** TASK DETAILS **
The line containing "Instruction: Close the Mixer Settings dialog" and each line after it, through the final line of the data, are to be retyped exactly, with pictures left out.

▬▬▬▬▬▬▬▬▬▬

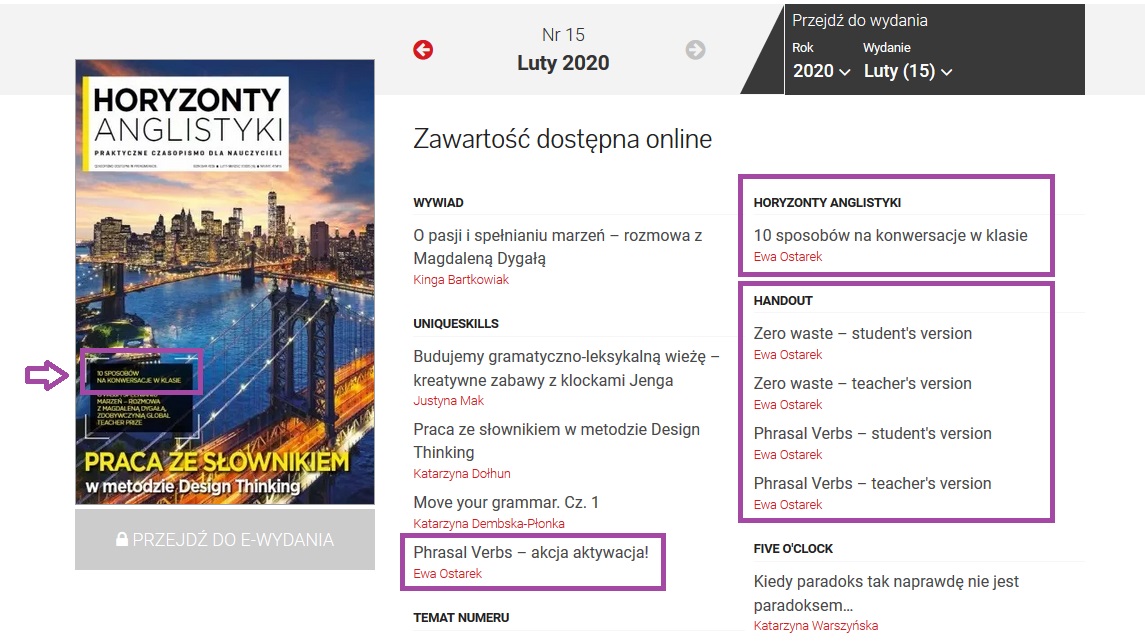This screenshot has width=1145, height=642.
Task: Open 'Praca ze słownikiem w metodzie Design Thinking'
Action: (x=556, y=441)
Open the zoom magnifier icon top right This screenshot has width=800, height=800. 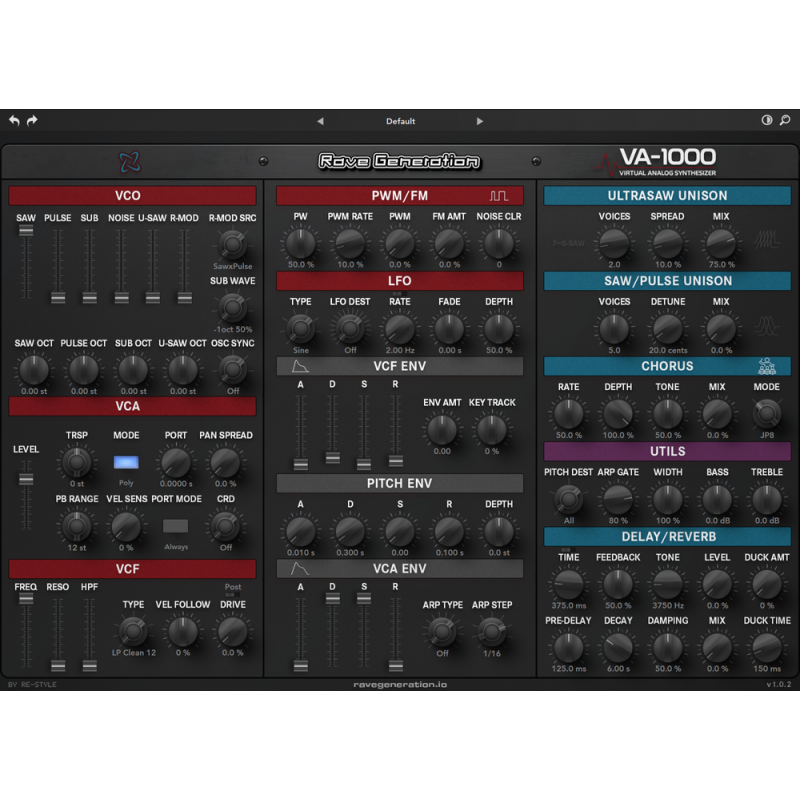click(785, 120)
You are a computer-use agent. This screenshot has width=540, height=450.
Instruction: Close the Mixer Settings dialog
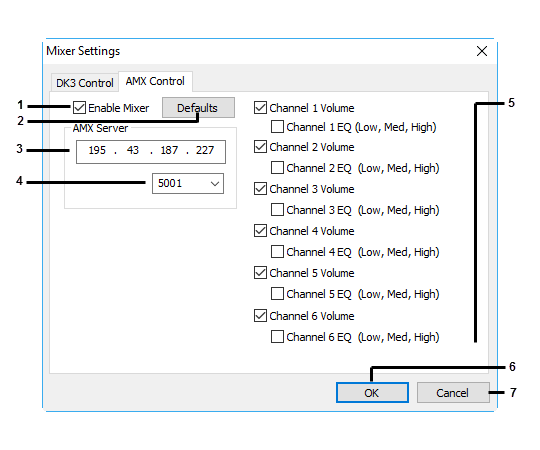482,51
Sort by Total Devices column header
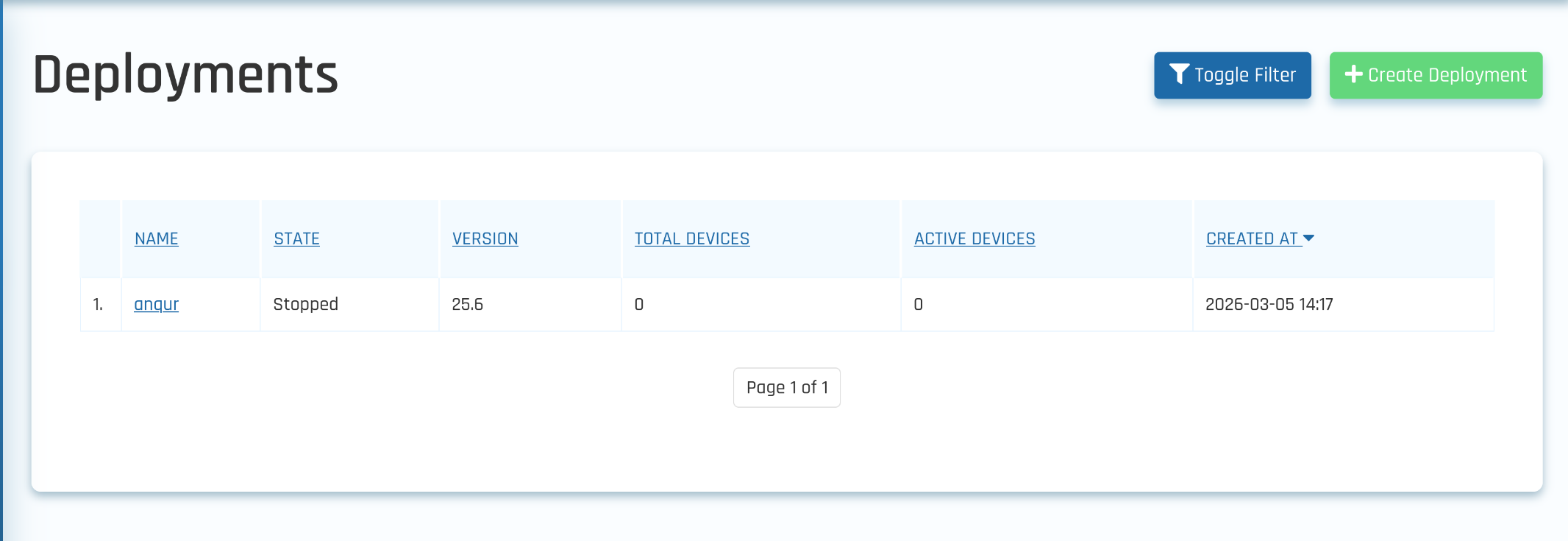The image size is (1568, 541). point(691,238)
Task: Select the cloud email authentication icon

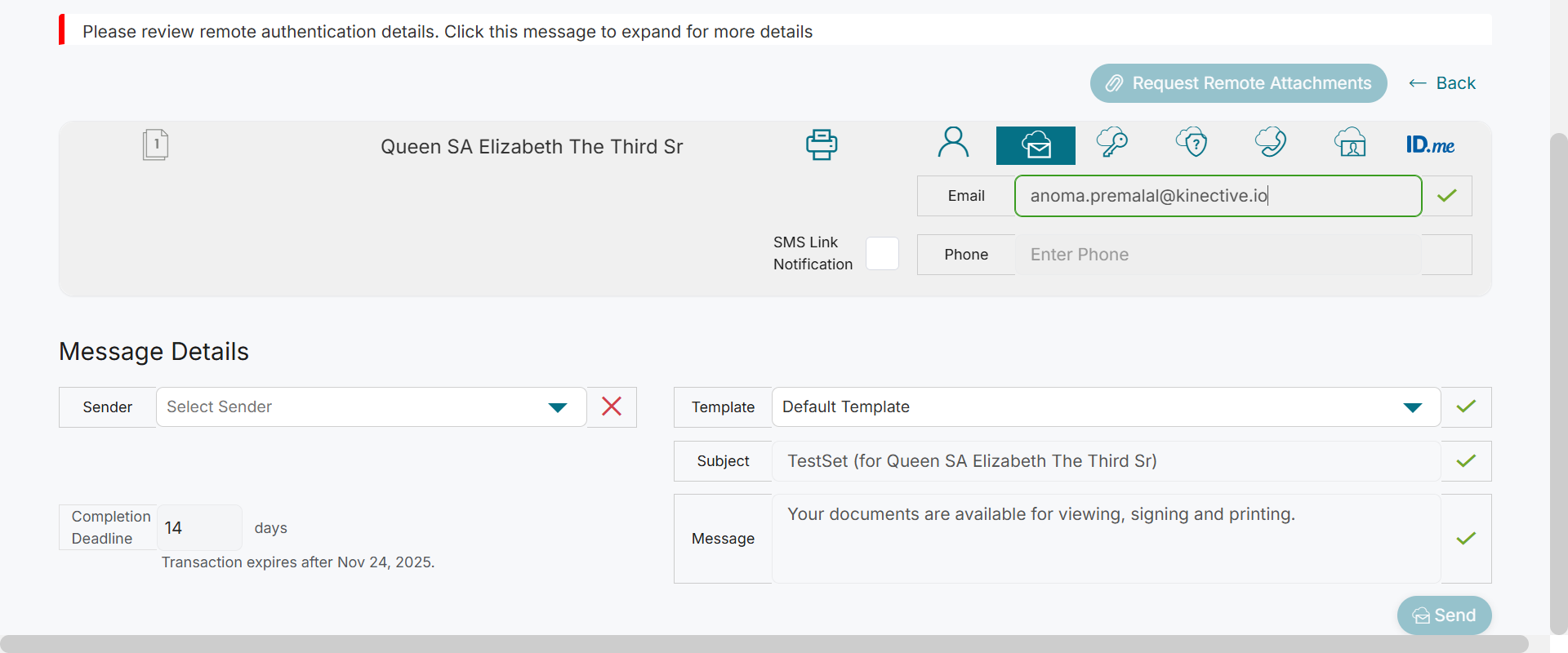Action: click(1036, 145)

▬▬▬▬▬▬▬▬▬▬

** WRITTEN ANSWER **
Instruction: Close the Mixer Settings dialog
482,51
Sort by Total Devices column header
The image size is (1568, 541). point(691,238)
Task: Select the cloud email authentication icon

Action: click(1036, 145)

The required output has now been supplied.